The EU Fee opens a proper investigation towards Fb. It considerations the suspicion of competitors violations in reference to the categorized advert service “Fb Market”. This was introduced by the EU Competitors Commissioner Margrethe Vestager on Friday in Brussels. The Fee will “give precedence to this in-depth investigation” and thereby cooperate with the British market regulator CMA, which is now additionally investigating Fb.
The EU Fee is investigating whether or not Fb makes use of promoting information from advertisers in different markets, for instance within the subject of categorized promoting providers,
Communication from the EU Commission
. She additionally needs to analyze whether or not Fb is violating EU competitors guidelines by linking its market to its social community. Facebook’s classifieds market has existed in Germany for almost four years.
“Fb is utilized by practically three billion individuals every month and has practically 7 million complete advertisers,” Vestager stated. The corporate collects massive quantities of information concerning the actions of its customers and may due to this fact goal particular buyer teams. “We are going to examine in depth whether or not, due to this information, Fb has an unjustified aggressive benefit, significantly within the space of on-line categorized advertisements, by which individuals purchase and promote items day-after-day.”

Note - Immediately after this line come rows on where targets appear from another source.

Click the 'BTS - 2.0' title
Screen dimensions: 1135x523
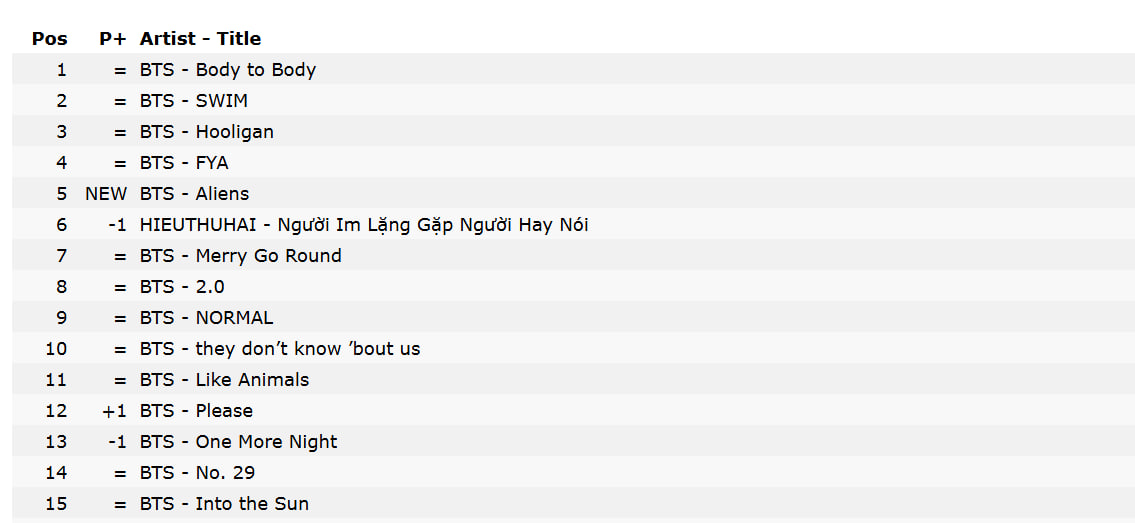coord(182,287)
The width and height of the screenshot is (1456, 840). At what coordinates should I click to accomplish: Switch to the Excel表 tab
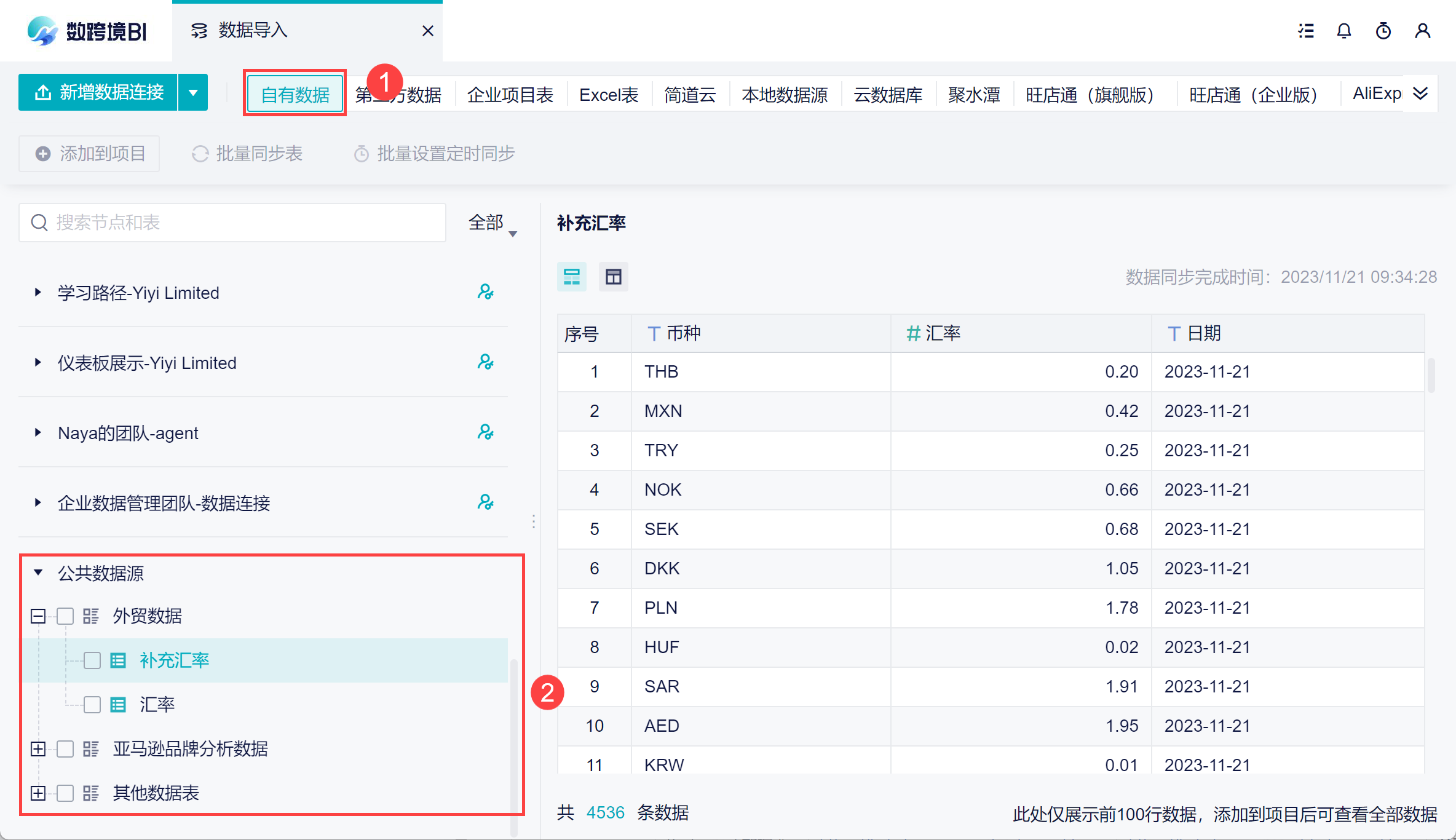(609, 95)
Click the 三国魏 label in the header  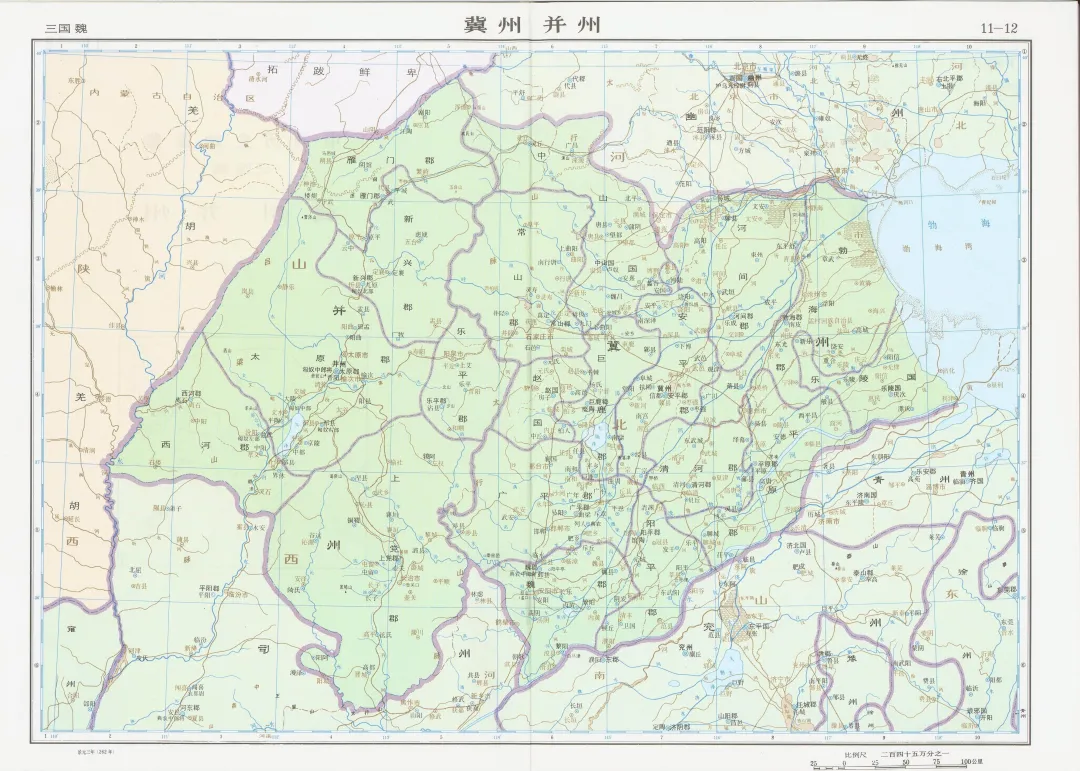click(66, 28)
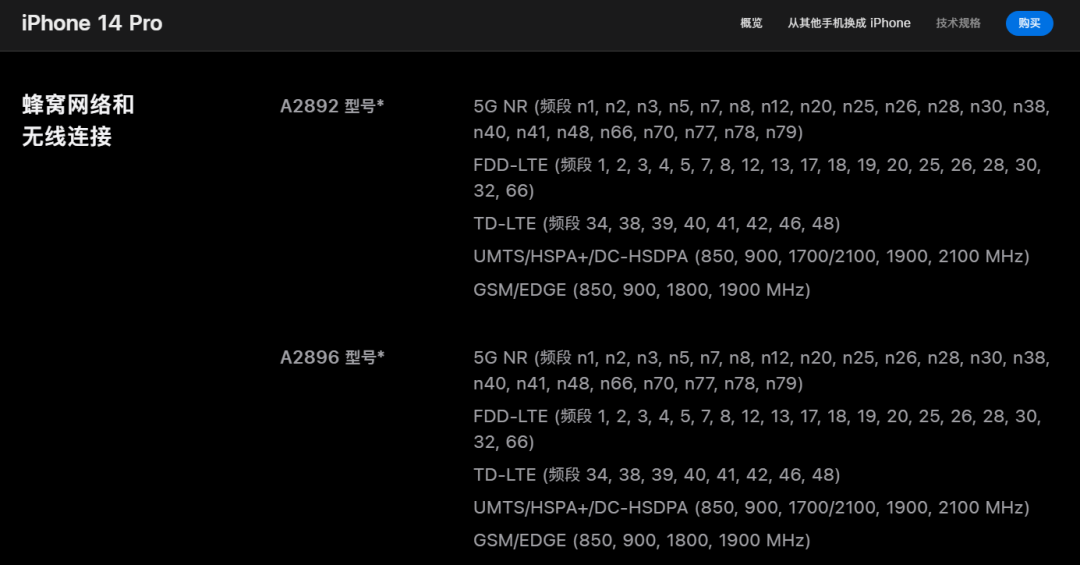Click the A2892 型号 label
Image resolution: width=1080 pixels, height=565 pixels.
[331, 106]
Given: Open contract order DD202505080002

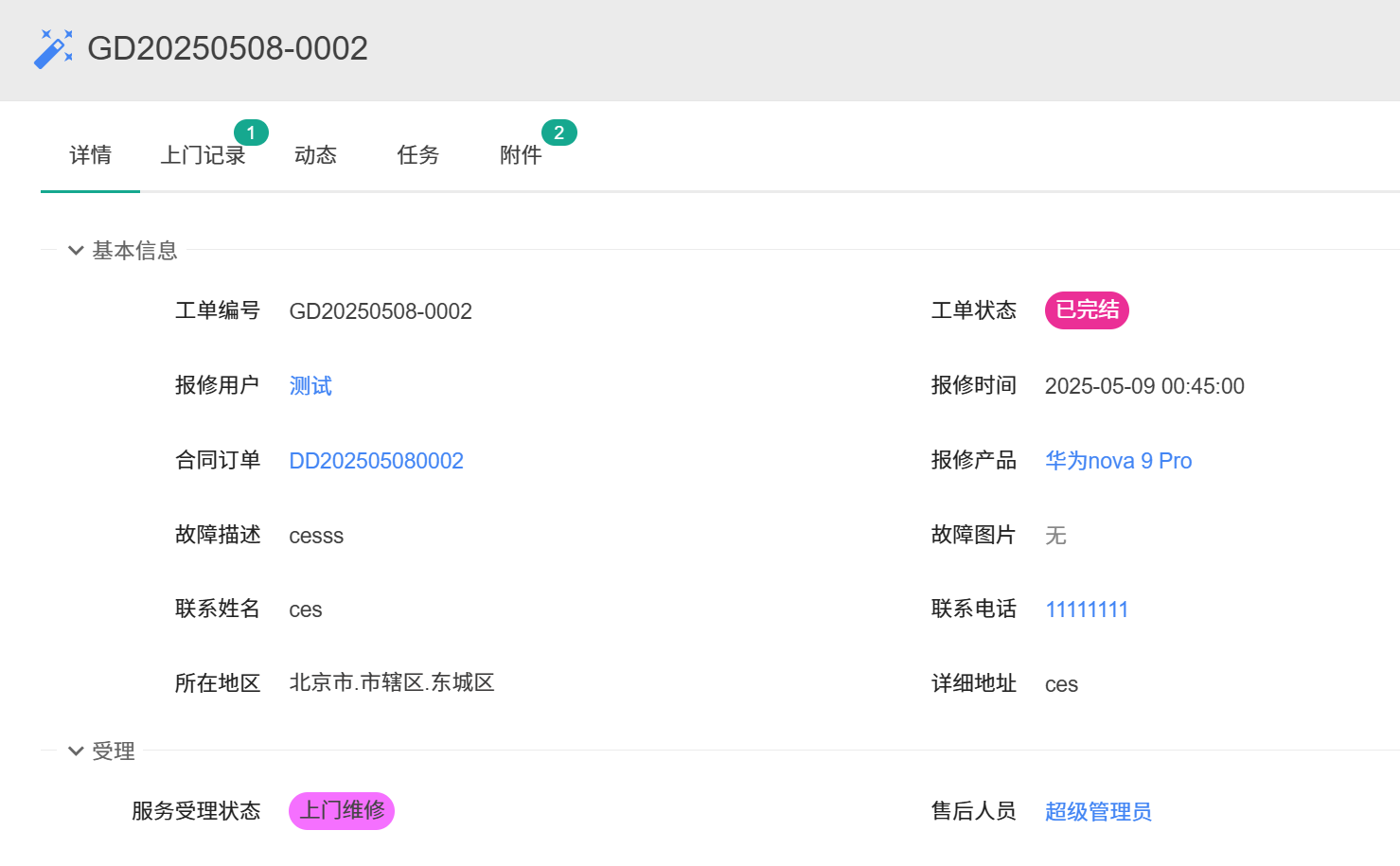Looking at the screenshot, I should click(376, 461).
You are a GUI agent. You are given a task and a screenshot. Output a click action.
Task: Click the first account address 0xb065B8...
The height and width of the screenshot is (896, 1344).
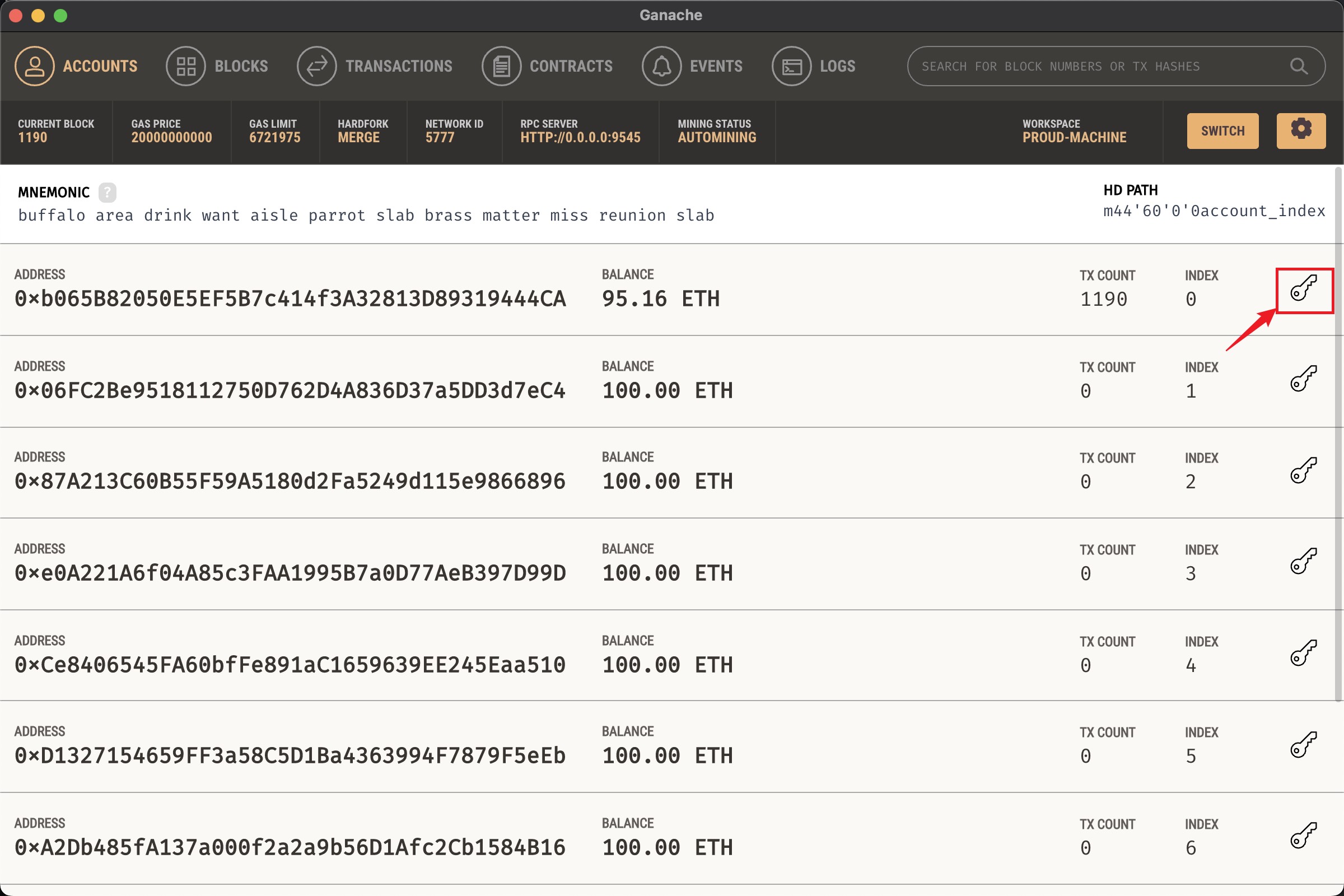pyautogui.click(x=290, y=299)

If Fb’s competing corporations promote their providers on its social community, Fb could come into possession of economically invaluable information, suspects the EU Fee. Fb might then use this information to compete with them. This is applicable significantly to operators of on-line categorized promoting providers. These would promote their buying and selling platforms on Fb’s social community, whereas on the similar time they’d be in competitors with the Fb Market.
In accordance with preliminary investigations, the Fee can not rule out that Fb is distorting competitors in on-line categorized promoting providers. These practices might violate EU guidelines on anti-competitive agreements between corporations (Article 101 of the Treaty on the Functioning of the European Union, TFEU) and the EU guidelines on abuse of a dominant place (Article 102 TFEU).